A segunda vertente engloba aqueles céticos partidários de um pluralismo menos radical, que não pretendem substituir a maximização dos lucros enquanto objetivo operacional das empresas, mas que afirmam ser necessário impor limites mais severos às formas como esse objetivo é perseguido. É uma posição essencialmente regulatória, que não visa transformar a natureza do capitalismo, mas aperfeiçoá-la via legislação (JOSEPH e PARKINSON, 2002). Segundo a síntese da posição cética efetuada por Joseph e Parkinson (2002), qualquer ilusão de que a RSE possa desenvolver-se no âmbito de um sistema dominado, em última análise, por leis centradas quase que exclusivamente nos direitos e interesses dos proprietários e acionistas está fadada, de antemão, a ver-se frustrada. Por sua própria natureza, motivações comerciais que visem estritamente o lucro não serão jamais capazes de conduzir ao equilíbrio de resultados e de participação que pretende o pluralismo. Por outro lado, também é irreal imaginar que instrumentos de regulação civil, apenas, possam exercer controles efetivos. Enquanto assuntos relativos à RSE e à reputação talvez possam talvez ser relevantes para as grandes companhias, as quais gozam de alta visibilidade, não decorre daí que o mesmo se aplique a todos os setores e níveis de atividade empresarial.
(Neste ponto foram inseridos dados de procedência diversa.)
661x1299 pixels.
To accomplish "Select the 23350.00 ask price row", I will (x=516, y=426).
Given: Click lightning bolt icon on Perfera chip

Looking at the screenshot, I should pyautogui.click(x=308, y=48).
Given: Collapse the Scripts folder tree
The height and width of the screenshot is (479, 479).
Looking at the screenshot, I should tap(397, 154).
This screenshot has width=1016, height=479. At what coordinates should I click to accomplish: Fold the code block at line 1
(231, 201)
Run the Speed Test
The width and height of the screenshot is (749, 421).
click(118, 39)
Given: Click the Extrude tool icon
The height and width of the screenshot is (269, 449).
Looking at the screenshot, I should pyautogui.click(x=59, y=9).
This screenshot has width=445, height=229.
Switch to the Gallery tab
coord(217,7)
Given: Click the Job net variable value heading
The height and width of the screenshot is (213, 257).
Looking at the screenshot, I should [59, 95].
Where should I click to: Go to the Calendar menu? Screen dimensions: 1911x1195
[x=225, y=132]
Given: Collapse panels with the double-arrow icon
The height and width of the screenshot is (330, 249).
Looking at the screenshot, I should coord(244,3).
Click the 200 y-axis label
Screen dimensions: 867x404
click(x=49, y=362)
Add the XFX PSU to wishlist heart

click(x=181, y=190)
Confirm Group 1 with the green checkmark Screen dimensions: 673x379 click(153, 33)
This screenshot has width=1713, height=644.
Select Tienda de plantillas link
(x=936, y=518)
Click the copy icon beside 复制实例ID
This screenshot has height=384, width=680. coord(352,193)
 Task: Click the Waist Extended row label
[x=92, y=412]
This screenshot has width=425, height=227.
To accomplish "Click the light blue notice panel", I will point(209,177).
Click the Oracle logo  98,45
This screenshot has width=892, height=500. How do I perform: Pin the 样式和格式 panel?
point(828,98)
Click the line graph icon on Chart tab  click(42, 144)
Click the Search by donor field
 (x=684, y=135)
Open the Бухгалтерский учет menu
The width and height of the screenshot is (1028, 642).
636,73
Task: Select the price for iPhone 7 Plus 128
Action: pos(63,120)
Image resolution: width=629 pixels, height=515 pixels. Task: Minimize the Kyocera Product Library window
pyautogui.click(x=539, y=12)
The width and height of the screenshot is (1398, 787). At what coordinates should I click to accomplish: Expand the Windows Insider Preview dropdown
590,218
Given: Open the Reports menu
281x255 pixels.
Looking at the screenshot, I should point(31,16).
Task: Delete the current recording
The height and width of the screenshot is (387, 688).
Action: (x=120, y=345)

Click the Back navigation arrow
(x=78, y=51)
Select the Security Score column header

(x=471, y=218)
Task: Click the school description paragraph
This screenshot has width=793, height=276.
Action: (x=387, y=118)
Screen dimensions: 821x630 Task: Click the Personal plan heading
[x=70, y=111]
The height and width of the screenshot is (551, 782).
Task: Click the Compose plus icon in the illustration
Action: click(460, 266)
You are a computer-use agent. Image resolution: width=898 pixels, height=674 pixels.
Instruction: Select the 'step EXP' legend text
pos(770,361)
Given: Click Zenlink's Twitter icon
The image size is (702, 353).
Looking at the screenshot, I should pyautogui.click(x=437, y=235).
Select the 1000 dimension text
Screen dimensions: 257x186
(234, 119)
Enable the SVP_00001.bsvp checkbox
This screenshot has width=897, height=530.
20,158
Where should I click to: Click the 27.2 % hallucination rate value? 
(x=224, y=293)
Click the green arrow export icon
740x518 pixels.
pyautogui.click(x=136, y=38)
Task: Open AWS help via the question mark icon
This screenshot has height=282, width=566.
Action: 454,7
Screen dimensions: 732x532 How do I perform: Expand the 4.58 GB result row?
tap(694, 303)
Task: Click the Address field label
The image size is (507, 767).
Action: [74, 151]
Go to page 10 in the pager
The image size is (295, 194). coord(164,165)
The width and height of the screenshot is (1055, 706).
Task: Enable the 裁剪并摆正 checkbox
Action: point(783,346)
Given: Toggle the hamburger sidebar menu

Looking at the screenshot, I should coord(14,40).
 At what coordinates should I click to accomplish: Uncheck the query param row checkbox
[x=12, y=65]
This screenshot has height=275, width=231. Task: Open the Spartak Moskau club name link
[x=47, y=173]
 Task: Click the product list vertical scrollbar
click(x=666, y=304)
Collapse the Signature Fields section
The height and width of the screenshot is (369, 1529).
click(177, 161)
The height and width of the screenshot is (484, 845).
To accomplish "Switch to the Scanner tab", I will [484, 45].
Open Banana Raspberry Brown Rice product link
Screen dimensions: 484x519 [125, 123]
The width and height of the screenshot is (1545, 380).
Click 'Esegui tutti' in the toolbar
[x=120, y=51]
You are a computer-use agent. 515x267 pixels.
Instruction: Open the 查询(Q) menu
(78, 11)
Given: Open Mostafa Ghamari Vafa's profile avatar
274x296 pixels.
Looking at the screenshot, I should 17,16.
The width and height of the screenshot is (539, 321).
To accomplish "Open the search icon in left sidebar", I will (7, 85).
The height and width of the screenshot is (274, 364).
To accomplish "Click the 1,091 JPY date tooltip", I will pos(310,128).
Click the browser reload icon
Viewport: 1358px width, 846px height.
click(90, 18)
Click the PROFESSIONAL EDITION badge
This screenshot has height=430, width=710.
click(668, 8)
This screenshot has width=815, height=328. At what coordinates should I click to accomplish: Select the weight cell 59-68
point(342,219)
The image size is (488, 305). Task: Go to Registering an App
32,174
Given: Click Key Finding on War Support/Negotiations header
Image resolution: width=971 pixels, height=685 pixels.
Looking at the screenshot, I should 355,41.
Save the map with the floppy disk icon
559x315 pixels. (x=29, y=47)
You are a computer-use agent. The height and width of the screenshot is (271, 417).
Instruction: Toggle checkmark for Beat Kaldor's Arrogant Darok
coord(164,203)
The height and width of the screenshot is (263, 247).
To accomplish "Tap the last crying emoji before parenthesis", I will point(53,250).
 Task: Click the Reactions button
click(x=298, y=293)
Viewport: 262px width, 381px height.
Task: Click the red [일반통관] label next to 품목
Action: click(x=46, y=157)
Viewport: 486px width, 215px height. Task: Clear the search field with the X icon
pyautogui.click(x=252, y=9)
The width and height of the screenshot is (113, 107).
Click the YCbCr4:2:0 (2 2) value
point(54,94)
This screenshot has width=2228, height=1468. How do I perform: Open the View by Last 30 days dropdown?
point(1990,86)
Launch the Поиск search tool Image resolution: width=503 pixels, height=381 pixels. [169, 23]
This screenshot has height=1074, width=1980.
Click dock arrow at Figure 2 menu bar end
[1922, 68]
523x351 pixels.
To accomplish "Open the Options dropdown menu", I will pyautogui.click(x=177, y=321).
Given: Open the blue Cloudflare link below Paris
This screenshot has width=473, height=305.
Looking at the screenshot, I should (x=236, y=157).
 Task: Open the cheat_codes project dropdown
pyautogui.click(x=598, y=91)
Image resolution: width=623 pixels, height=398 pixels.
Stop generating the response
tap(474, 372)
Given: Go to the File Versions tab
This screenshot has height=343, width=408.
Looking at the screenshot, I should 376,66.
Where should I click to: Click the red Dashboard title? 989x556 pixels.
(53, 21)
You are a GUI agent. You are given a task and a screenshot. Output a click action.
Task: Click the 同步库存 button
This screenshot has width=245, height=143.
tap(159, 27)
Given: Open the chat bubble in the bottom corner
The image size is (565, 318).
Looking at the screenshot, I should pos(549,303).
As ONGs certamente não dispõem dos recursos, ou da disposição, para atuar como monitoras permanentes do desempenho social e ambiental de todo o setor privado. Os investidores institucionais, por sua vez, têm sido rotineiramente criticados por sua incapacidade de detectar a tempo sequer as gigantescas fraudes financeiras, para as quais já existem critérios institucionalizados e legais de controle e de avaliação. Quanto aos consumidores, embora existam evidências de maior conscientização, preocupação e ativismo em prol de um mercado global mais ético, nada indica que sejam de tal monta a superar o clássico problema inerente à ação coletiva: boicotar uma firma, por exemplo, só vale a pena se houver certeza de que outros também o farão, ao invés de “pegar carona” no sacrifício pessoal de quem boicota.